→ PROMPT
Lines with "agent" in the records below: say how many there are, and add nothing.

Segment Start: DATA SHOWN

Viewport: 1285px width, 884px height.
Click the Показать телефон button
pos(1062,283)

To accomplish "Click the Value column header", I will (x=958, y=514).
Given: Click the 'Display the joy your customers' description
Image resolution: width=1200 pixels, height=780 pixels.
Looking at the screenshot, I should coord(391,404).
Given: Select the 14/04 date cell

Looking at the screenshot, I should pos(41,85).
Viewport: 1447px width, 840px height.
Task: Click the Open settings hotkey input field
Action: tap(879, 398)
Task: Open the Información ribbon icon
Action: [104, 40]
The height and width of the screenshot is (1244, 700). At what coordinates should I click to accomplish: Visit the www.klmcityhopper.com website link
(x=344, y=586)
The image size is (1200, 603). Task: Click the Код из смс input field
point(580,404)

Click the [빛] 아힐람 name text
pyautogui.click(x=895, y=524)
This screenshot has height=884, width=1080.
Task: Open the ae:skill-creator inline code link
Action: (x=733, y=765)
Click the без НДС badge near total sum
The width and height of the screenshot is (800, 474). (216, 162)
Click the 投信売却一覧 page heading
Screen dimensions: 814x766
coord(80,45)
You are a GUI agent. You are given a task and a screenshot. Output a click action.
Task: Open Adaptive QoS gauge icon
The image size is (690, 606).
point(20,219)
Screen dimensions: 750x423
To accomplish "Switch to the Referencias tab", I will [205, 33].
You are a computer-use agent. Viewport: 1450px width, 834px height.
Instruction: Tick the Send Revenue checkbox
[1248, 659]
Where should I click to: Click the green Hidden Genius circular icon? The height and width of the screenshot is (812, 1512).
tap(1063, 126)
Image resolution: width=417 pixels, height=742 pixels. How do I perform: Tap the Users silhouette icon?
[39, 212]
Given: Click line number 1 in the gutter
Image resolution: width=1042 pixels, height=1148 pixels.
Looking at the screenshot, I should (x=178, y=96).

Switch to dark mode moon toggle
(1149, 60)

Segment End: DATA SHOWN

→ ANSWER BOX
2